NB_TimeAndMentions.Rmd

---
title: "Time as an important variable"
output: html_notebook
---

```{r setup, include = FALSE}
library(tidyverse)
library(lubridate)
articles <- read_csv("data/master.csv")
```

This notebook focuses on time as an important variable.

# Does the mentions increase with the time since publication
```{r mentions with time}
articles_since_publication <- mutate(
  filter(articles, print_publication_date > "2013-01-01"), 
  days_since_publication = ymd("2018-07-13")-as_date(print_publication_date) 
)

ggplot(data = articles_since_publication) +
  geom_point(mapping = aes(x = days_since_publication, y = total_mentions))


```

It turns out that the Scopus publication dates and Altmetric dates do not match. The Scopus data should all have been published from 1/1/13 but the Altmetric data shows a number of articles have been published before this date including 1965!

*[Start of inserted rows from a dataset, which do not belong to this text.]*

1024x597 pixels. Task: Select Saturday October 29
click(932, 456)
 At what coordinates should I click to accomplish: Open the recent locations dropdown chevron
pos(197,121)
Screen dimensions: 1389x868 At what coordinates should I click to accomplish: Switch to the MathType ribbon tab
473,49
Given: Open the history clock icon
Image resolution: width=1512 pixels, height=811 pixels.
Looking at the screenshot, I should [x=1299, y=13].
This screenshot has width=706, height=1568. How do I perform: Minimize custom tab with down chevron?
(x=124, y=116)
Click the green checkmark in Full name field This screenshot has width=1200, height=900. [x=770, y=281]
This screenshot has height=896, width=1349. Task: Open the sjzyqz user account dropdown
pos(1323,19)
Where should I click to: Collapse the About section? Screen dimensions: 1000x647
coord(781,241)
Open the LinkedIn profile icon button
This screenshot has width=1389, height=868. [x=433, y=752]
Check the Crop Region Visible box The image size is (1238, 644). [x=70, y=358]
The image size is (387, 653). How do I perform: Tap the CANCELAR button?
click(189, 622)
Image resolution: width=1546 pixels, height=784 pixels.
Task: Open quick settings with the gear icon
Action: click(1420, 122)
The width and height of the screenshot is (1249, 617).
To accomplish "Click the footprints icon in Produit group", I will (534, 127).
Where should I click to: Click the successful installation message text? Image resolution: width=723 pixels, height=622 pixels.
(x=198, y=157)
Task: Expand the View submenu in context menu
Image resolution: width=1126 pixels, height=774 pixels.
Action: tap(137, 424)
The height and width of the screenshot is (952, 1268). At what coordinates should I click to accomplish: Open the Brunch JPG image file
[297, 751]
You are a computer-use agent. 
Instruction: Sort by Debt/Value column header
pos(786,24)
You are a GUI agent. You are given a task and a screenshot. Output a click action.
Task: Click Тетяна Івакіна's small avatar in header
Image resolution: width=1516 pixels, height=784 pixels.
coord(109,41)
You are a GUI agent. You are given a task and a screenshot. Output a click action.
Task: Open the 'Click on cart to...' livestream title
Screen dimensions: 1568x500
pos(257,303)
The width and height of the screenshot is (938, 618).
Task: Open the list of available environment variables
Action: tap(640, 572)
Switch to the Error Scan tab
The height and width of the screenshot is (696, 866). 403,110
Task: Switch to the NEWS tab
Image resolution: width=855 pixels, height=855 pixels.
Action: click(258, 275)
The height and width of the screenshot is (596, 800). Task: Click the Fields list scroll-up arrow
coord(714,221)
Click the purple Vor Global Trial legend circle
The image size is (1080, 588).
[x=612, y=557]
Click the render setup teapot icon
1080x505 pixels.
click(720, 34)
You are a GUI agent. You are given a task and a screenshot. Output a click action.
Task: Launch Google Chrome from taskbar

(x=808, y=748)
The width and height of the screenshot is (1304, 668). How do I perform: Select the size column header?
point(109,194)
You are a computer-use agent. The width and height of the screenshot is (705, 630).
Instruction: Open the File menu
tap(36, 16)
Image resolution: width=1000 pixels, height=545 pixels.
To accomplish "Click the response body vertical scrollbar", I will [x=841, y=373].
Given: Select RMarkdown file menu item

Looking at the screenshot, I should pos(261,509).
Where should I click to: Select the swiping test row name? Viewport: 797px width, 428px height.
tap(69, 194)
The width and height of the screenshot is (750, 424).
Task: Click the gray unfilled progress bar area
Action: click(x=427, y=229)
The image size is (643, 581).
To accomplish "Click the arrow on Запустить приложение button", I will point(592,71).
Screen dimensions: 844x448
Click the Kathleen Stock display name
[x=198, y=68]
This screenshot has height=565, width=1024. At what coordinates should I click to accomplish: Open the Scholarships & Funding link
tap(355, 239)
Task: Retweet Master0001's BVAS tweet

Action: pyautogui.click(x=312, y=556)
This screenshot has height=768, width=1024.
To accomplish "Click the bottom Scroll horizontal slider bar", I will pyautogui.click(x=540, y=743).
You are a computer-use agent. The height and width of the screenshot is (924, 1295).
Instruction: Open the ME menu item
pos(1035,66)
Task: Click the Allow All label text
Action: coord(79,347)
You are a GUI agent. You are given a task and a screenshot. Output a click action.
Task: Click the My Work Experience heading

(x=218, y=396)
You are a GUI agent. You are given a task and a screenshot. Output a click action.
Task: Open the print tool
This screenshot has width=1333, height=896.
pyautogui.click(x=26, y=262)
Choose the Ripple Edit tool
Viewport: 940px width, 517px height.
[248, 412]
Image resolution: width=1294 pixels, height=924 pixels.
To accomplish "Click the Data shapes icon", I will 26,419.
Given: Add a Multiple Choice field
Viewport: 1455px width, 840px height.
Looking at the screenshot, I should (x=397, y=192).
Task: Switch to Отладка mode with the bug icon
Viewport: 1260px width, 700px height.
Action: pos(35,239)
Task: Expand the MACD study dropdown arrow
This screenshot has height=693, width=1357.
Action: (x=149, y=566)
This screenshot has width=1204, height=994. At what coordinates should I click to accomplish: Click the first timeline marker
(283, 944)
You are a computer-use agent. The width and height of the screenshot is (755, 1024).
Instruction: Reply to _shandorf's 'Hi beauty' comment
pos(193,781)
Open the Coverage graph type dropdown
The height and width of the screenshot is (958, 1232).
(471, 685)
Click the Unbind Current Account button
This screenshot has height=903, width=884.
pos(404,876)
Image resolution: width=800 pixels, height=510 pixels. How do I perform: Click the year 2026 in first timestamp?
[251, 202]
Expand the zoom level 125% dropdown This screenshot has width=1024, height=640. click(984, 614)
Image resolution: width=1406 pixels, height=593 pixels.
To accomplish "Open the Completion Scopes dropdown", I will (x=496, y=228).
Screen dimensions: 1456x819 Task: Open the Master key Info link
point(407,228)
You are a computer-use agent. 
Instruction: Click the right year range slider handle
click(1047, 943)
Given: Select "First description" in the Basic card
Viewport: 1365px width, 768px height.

# average time to first news mention in open versus closed articles

The below filters out just the news mentions, groups them and summarises on the min(date_posted) to give us the earliest news mention. This is a direct copy of the average time to first policy mention code but with 'news' replacing 'policy'.

Then it subtracts the date of publication from the first news mention date to give us the number of days between publication and mention in news.

And then it takes and average and standard deviation of those times for open and closed papers.


```{r Average time to first news mention - used in paper}

open_closed_with_first_news_mention <- filter(open_closed_with_mentions, source == 'news') %>%
                                          group_by(article_title, journal_title, print_publication_date, known_to_be_open) %>%
                                          summarise(first_news_pub_date = min(date_posted)) %>%
                                          mutate(
                                             days_to_first_news_mention = as_date(first_news_pub_date) - as_date(print_publication_date) 
                                          )

summarise(
  group_by(open_closed_with_first_news_mention, known_to_be_open),
  mean_average_days_to_first_news_mention = mean(days_to_first_news_mention, na.rm = TRUE),
  sd_average_days_to_first_news_mention = sd(days_to_first_news_mention, na.rm = TRUE)
)


```

# Simple how many are open v how many are closed and have a news mention
```{r open v closed for news - used in paper}
summarise(
group_by(open_closed_with_first_news_mention, known_to_be_open),
total = n()
)
```

# average time to first blog mention in open versus closed articles

The below filters out just the blog mentions, groups them and summarises on the min(date_posted) to give us the earliest blog mention. This is a direct copy of the average time to first policy mention code but with 'blog' replacing 'policy'.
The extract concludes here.